What the legislature is not doing
None of this is the judiciary's fault in the first instance. The Indian Parliament has logged historically short sessions for most of the last decade. Bills to reform sexual-offence procedure, to update the antiquated Marriage Act, to clarify which regulator can freeze which party's accounts, and to overhaul party-financing rules have all been listed, relisted, and quietly withdrawn. The legislative backlog on law-and-order matters is not a secret; it is a published inventory.
The consequence is that the Supreme Court and the High Courts have, by default, become the body's drafting committee. From Section 377 to the Vishaka guidelines to the long line of "interim orders" on bulldozer demolitions and hate-speech cases, the bench produces what the House will not. It is a posture that flatters the courts in the short term — every great judgment becomes a small constitutional moment — and hollows out the legislature in the long term. Parliamentary time is finite; every bench-led settlement of a contested question reduces the political incentive to settle it through statute.
The stakes are not abstract
Three constituencies are paying for this arrangement. First, the women whose cases now turn on the temperament of the judge who reads the file, because the statute offers no stable test. Second, opposition parties whose bank accounts can be moved against by regulators whose authority sits in circulars rather than acts of Parliament.

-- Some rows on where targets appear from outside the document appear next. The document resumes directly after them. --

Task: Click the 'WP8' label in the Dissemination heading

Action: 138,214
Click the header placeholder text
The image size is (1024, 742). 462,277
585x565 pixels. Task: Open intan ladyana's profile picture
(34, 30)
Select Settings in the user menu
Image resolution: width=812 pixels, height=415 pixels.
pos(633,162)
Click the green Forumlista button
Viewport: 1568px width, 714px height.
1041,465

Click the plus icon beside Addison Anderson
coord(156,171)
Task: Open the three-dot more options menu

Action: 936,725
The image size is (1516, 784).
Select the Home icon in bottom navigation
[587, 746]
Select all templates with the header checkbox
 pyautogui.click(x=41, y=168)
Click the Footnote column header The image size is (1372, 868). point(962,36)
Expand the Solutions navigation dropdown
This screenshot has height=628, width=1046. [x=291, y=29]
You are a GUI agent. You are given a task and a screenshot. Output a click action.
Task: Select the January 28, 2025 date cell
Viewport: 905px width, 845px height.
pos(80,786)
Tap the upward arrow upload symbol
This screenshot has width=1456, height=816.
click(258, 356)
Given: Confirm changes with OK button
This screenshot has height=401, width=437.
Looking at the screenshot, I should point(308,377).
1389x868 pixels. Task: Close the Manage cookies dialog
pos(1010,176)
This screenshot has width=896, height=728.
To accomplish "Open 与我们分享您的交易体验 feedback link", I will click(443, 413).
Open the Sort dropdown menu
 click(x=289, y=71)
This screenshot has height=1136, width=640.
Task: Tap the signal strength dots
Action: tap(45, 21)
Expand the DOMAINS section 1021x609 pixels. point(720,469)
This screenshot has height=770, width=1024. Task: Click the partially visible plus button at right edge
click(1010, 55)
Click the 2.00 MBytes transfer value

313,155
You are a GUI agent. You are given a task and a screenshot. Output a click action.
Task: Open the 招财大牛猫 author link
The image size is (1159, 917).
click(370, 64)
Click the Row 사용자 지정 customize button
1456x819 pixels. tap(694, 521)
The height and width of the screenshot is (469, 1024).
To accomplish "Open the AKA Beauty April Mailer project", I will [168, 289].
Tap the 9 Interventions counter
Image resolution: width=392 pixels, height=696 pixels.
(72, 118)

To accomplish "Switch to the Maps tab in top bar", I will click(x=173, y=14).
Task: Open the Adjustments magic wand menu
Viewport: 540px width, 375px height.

Third, the bench itself, which is increasingly accused of overreach when it does intervene and of complicity when it does not. Each group is rationally responding to a system in which the alternative forum — the elected legislature — has chosen to be unavailable.
The credible counter-read is that strong courts are precisely what has kept Indian democracy functional through long stretches of legislative dysfunction, and that bench-led interim orders are a feature, not a bug. That read is not wrong. It is, however, an argument for a system in which the courts are the first resort, not the last — which is precisely the argument this publication finds unsustainable. The harder, slower, less flattering answer is that India needs its Parliament to sit longer, draft more carefully, and own the decisions that are now made in the order sheets of benches whose tenure outlasts every government's.
Desk note: Monexus has framed this around three unrelated court orders in the same 2 July news cycle to argue a structural point — Indian courts are absorbing legislative work because Parliament is not doing it. The wire coverage of each underlying case is fact-based; the synthesis across them is editorial.